May 29, 2009: Disenchantment
Every day species of plants and animals are disappearing, along with languages and professions. The rich always get richer and the poor always get poorer. . . . Ignorance is expanding in a truly terrifying manner. Nowadays we have an acute crisis in the distribution of wealth. Mineral exploitation has reached diabolical proportions. Multinationals dominate the world. I don't know whether shadows or images are screening reality from us. Perhaps we could discuss the subject indefinitely; what is already clear is that we have lost our critical capacity to analyze what is happening in the world. We seem to be locked inside Plato's cave. We have turned ourselves into inert beings incapable of the sense of outrage, the refusal to conform, the capacity to protest that were such strong features of our recent past. We are reaching the end of a civilization and I don't welcome its final trumpet. In my opinion, neoliberalism is a new form of totalitarianism disguised as democracy, of which it retains almost nothing but a semblance. The shopping mall is the symbol of our times.

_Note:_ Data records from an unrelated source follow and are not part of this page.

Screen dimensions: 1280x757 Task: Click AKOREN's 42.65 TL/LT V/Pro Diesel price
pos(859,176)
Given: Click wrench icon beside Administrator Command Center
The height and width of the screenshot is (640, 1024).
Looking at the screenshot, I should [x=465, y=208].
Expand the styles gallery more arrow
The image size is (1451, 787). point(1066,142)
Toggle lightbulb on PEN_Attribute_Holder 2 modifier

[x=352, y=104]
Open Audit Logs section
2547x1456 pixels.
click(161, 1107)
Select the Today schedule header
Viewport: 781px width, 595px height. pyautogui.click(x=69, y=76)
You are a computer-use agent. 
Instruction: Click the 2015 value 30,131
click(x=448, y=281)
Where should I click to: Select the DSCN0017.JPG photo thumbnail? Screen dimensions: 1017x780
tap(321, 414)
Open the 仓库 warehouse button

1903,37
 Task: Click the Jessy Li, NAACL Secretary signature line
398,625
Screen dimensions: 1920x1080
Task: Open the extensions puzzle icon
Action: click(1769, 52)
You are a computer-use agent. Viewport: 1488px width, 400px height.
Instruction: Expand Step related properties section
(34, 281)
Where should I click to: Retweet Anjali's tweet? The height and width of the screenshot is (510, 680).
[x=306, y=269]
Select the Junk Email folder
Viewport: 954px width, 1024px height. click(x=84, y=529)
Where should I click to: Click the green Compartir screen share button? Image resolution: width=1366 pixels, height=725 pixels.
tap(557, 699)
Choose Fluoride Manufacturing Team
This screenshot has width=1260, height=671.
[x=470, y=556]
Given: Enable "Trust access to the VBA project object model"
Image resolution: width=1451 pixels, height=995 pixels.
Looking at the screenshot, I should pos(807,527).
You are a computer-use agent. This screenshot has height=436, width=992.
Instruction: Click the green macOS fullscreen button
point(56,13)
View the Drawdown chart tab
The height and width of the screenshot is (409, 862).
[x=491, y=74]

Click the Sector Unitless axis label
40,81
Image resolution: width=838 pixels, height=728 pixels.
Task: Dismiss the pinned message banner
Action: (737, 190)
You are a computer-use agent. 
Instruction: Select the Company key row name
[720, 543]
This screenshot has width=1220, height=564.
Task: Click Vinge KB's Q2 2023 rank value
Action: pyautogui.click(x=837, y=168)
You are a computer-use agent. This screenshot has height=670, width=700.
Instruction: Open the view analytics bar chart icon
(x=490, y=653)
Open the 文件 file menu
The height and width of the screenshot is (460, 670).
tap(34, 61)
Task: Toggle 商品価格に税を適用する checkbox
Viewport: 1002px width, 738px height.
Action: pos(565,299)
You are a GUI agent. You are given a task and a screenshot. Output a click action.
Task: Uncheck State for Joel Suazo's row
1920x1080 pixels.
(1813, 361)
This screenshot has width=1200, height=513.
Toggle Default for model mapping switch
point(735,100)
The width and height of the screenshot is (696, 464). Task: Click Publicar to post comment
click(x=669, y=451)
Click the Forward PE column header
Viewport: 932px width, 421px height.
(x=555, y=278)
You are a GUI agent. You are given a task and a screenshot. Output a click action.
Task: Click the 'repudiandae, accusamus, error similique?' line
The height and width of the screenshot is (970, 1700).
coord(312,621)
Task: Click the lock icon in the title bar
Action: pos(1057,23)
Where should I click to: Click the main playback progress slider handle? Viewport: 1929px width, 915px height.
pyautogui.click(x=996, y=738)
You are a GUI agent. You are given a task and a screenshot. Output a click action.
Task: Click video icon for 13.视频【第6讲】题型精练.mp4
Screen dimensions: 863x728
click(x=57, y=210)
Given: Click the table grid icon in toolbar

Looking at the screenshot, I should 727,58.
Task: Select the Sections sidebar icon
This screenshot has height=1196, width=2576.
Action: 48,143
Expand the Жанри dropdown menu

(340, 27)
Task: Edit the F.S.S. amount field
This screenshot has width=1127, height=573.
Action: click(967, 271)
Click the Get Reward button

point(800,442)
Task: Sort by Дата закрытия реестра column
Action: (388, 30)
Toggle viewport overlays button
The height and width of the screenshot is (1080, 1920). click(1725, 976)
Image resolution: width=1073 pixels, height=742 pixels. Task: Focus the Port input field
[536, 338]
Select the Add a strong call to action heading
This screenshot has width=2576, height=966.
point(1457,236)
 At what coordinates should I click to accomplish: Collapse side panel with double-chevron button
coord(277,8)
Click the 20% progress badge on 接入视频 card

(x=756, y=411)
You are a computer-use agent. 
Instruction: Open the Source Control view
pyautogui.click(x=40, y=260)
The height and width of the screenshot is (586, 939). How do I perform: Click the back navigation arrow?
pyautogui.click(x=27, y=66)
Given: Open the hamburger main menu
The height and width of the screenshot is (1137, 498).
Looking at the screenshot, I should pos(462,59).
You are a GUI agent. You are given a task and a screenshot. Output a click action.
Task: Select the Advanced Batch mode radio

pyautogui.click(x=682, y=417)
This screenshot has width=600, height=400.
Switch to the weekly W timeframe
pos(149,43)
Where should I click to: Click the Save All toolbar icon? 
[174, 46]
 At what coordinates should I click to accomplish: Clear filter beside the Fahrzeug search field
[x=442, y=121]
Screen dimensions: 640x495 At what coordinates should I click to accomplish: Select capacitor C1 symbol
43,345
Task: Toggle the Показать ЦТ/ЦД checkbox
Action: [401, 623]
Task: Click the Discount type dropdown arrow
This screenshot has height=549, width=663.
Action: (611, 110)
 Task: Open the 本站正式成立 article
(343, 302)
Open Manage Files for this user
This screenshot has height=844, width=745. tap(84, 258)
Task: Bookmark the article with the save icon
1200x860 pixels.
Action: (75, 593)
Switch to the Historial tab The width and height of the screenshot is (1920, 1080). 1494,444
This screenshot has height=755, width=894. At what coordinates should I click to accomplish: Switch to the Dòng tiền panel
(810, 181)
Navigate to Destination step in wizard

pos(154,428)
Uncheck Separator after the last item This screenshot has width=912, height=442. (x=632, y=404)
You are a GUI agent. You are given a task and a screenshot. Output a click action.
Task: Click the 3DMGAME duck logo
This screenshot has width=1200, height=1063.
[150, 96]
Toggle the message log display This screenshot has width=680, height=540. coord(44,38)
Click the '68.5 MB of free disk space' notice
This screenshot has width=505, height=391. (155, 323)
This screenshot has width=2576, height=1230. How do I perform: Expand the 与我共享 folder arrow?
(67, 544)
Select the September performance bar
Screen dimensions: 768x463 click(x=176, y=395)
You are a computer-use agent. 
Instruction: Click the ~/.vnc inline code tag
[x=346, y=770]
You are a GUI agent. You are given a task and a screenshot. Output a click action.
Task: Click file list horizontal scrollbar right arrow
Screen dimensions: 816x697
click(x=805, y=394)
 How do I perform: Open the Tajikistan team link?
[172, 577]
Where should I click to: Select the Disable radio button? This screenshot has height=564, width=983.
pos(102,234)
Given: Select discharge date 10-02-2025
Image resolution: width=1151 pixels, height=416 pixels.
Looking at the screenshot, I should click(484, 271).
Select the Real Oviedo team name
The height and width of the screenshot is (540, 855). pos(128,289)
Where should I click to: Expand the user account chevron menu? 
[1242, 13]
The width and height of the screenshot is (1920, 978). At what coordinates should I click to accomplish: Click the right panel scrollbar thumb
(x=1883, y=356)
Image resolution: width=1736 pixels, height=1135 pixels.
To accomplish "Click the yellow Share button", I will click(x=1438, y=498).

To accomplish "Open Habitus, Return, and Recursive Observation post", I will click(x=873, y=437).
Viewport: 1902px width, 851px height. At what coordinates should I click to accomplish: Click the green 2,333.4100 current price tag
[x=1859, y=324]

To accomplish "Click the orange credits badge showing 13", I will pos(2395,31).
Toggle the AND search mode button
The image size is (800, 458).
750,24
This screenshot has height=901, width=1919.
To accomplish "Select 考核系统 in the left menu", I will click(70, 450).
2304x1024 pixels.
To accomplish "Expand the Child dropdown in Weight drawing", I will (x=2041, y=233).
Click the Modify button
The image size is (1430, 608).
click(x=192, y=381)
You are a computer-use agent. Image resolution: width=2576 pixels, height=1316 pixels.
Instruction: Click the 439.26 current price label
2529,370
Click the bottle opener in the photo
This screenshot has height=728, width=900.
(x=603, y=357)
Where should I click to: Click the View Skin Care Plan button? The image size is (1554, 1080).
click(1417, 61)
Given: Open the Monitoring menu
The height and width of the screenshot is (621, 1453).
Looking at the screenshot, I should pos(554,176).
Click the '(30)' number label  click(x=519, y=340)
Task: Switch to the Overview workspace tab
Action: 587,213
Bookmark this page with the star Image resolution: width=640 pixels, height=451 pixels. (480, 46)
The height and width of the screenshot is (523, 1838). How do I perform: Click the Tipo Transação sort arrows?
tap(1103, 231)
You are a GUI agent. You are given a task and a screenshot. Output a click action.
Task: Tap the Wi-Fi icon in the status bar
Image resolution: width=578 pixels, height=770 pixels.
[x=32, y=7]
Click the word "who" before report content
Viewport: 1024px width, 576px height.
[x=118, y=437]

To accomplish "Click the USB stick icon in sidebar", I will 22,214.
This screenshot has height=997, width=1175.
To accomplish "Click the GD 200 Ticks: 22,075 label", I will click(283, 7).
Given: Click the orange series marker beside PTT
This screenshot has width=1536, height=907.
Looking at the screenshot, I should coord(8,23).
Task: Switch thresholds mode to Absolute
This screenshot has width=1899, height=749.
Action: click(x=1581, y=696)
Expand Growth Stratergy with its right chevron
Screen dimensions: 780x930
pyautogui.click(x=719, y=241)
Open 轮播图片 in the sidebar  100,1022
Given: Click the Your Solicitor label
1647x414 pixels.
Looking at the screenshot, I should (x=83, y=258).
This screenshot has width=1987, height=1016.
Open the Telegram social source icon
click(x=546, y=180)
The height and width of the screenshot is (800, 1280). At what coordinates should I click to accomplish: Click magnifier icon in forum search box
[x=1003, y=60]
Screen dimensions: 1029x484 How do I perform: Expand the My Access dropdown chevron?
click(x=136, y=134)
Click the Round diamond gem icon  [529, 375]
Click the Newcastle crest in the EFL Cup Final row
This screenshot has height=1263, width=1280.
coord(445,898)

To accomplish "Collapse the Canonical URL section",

The above paragraph comes from Jose Saramago's Notebook, a collection of mainly short editorial writings penned in the last years before the writer's death in 2010. Saramago has been criticized for obviousness or simplistic left-wing moralizing, but what is more painfully obvious is what he notes here: the horrifying disconnect between the values of our shopping mall culture and the actual state of the world. There appears frequently in Saramago's notes an almost awed disbelief that so many of his contemporaries can accept the status quo as somehow the new "normal". The writer knows that such a status quo can never last (the planet itself cannot sustain it) and he can't comprehend the inability of the left to rearm itself.